Literature DB >> 20688819

ClgR regulation of chaperone and protease systems is essential for Mycobacterium tuberculosis parasitism of the macrophage.

Megan Estorninho1, Hilde Smith, Jelle Thole, Jose Harders-Westerveen, Andrzej Kierzek, Rachel E Butler, Olivier Neyrolles, Graham R Stewart.   

Abstract

Chaperone and protease systems play essential roles in cellular homeostasis and have vital functions in controlling the abundance of specific cellular proteins involved in processes such as transcription, replication, metabolism and virulence. Bacteria have evolved accurate regulatory systems to control the expression and function of chaperones and potentially destructive proteases.

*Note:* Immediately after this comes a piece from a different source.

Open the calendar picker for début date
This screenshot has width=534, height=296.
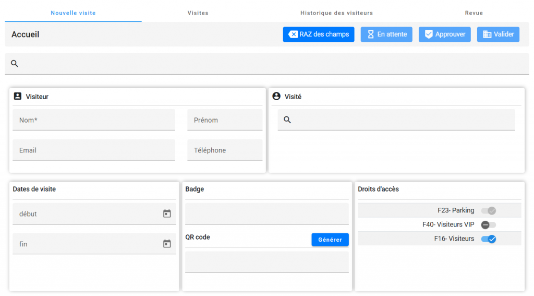coord(167,214)
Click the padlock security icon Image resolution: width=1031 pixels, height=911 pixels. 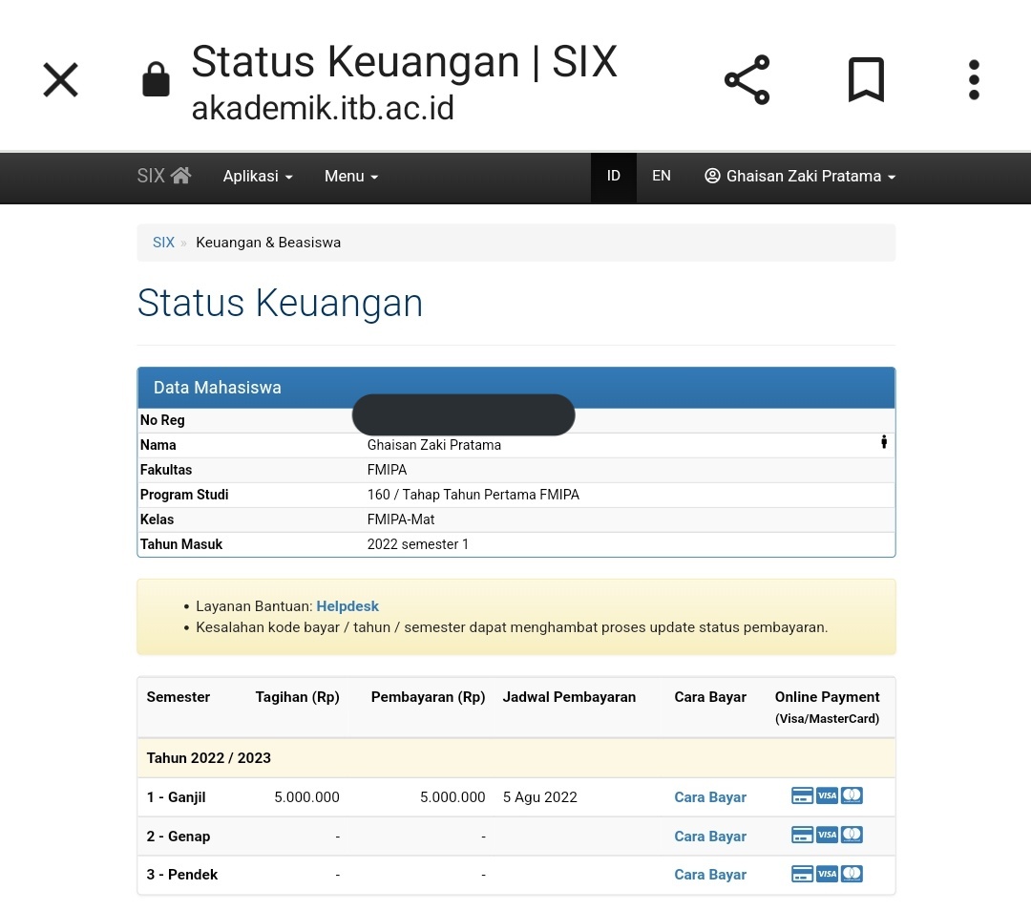(156, 80)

Here, we have used a combination of transcriptomics, proteomics and targeted mutagenesis to reveal that the clp gene regulator (ClgR) of Mycobacterium tuberculosis activates the transcription of at least ten genes, including four that encode protease systems (ClpP1/C, ClpP2/C, PtrB and HtrA-like protease Rv1043c) and three that encode chaperones (Acr2, ClpB and the chaperonin Rv3269). Thus, M. tuberculosis ClgR controls a larger network of protein homeostatic and regulatory systems than ClgR in any other bacterium studied to date. We demonstrate that ClgR-regulated transcriptional activation of these systems is essential for M. tuberculosis to replicate in macrophages. Furthermore, we observe that this defect is manifest early in infection, as M. tuberculosis lacking ClgR is deficient in the ability to control phagosome pH 1 h post-phagocytosis.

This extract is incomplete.